- [WORK ORDER]
All lines from the one holding "The image size" through the last line of the entries below must be transcribed exactly, and no others. Pictures do not go in.
____ INFORMATION SHOWN
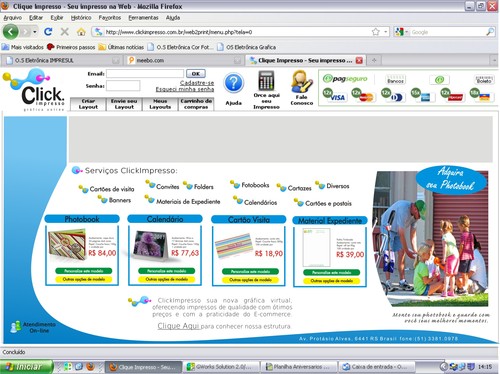500x374 pixels.
Task: Click the Fale Conosco person icon
Action: click(301, 82)
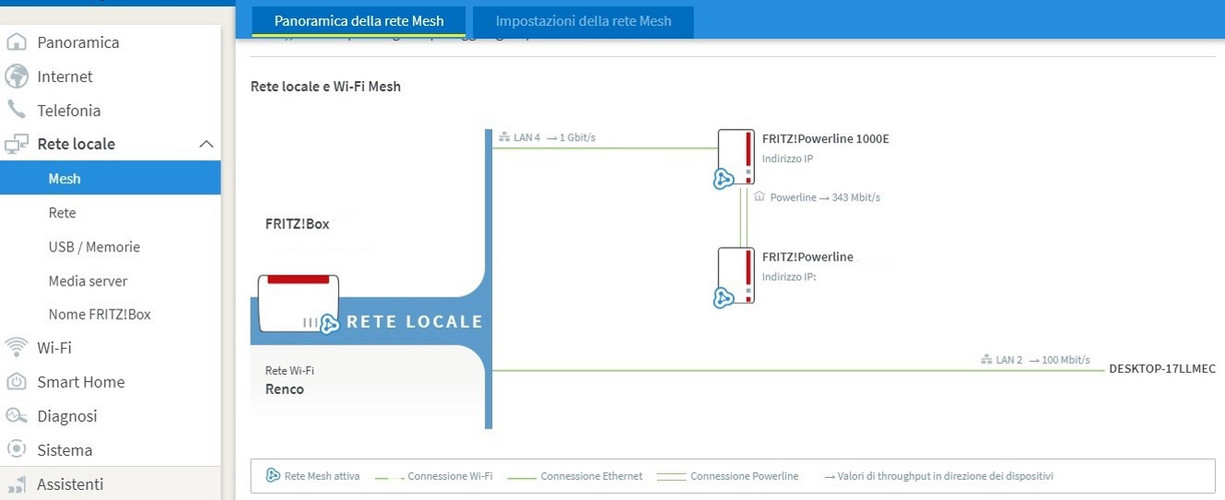Open the Mesh submenu item

[x=65, y=179]
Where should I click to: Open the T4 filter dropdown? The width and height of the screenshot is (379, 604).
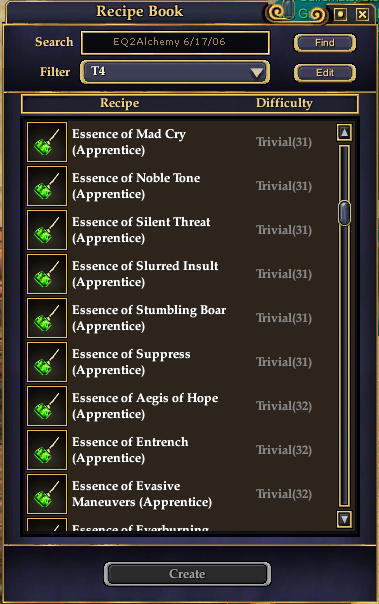(x=175, y=72)
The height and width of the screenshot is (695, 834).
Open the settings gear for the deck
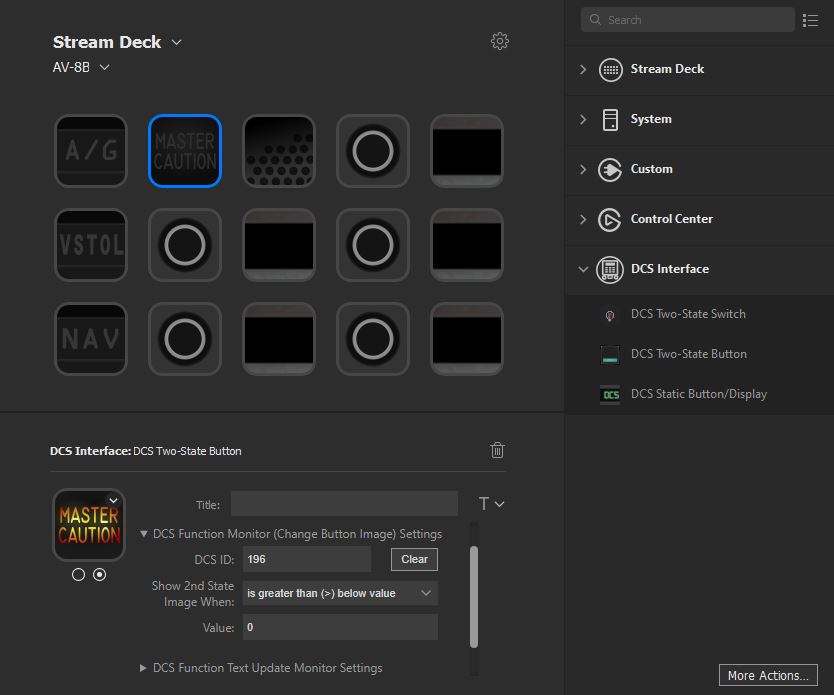[499, 41]
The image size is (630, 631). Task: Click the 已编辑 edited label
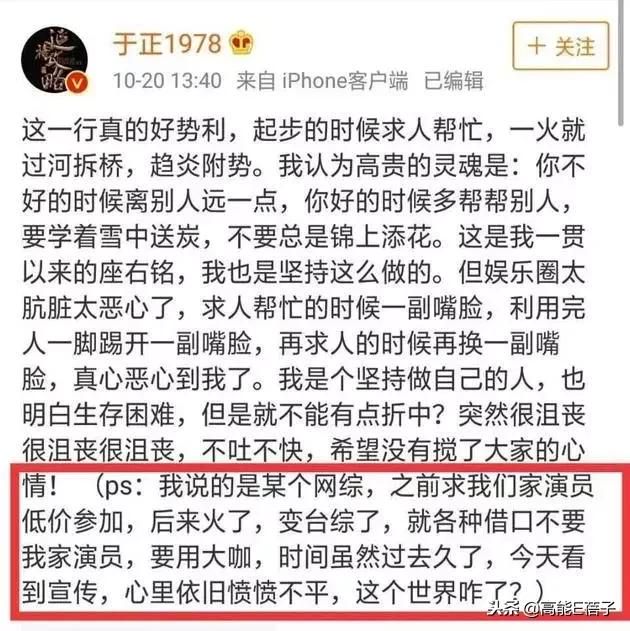pyautogui.click(x=453, y=80)
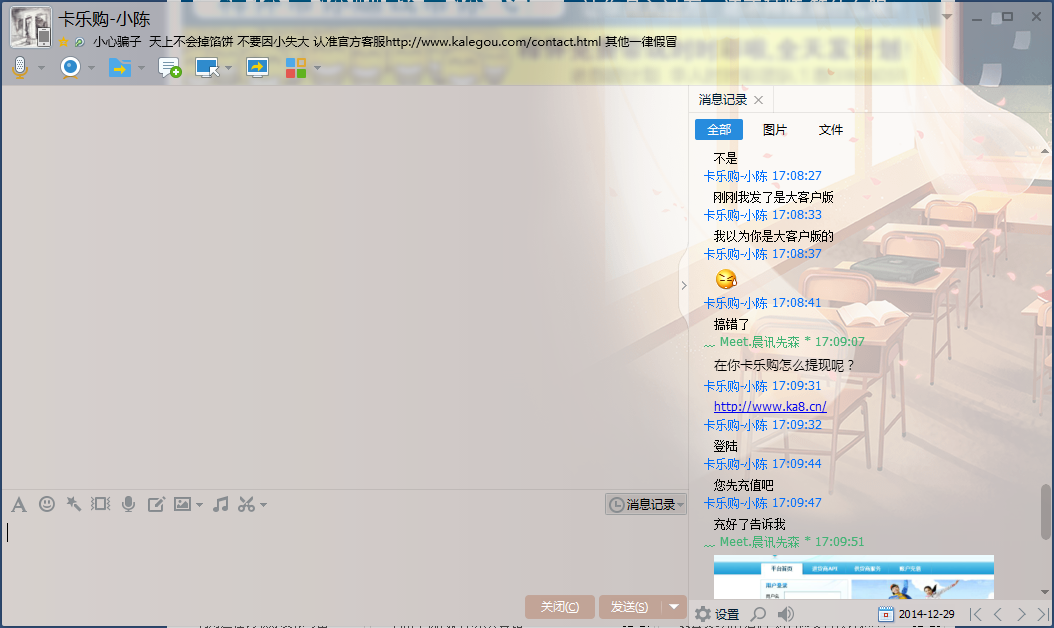Switch to the 图片 tab
The height and width of the screenshot is (628, 1054).
[x=775, y=130]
________
- [SOLUTION TO THE EXERCISE]
The image size is (630, 631). Task: Click the 已编辑 edited label
pyautogui.click(x=453, y=80)
Switch to the 图片 tab
The height and width of the screenshot is (628, 1054).
[x=775, y=130]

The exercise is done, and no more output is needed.